───── RECORDS FOR THIS TASK

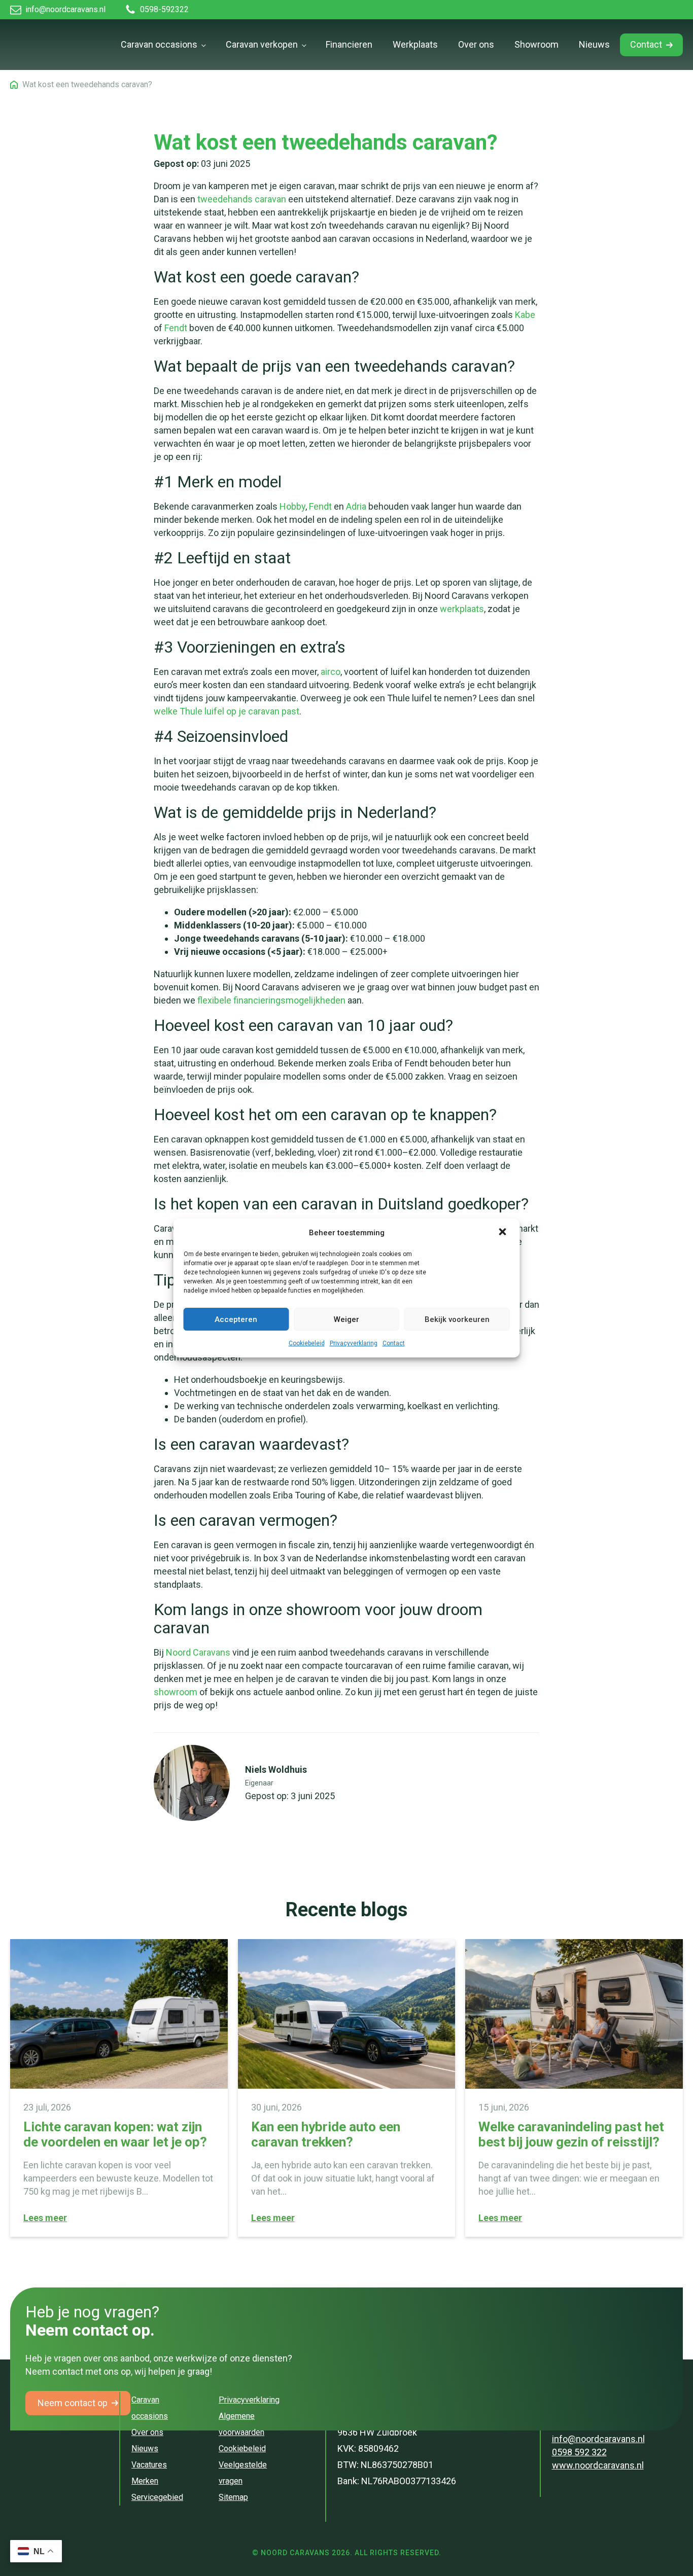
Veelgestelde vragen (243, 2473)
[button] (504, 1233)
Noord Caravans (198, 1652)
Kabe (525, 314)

──────────
───── RECORDS FOR THIS TASK

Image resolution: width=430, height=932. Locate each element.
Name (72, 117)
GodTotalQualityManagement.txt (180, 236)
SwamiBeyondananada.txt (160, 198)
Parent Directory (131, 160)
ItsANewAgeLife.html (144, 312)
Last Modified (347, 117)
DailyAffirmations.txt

──────────

● EXERCISE
After locating the line with "Name (72, 117)" in the material above, return it and each line after it exactly, ending at the line with "DailyAffirmations.txt".

● TASK RESPONSE
Name (72, 117)
GodTotalQualityManagement.txt (180, 236)
SwamiBeyondananada.txt (160, 198)
Parent Directory (131, 160)
ItsANewAgeLife.html (144, 312)
Last Modified (347, 117)
DailyAffirmations.txt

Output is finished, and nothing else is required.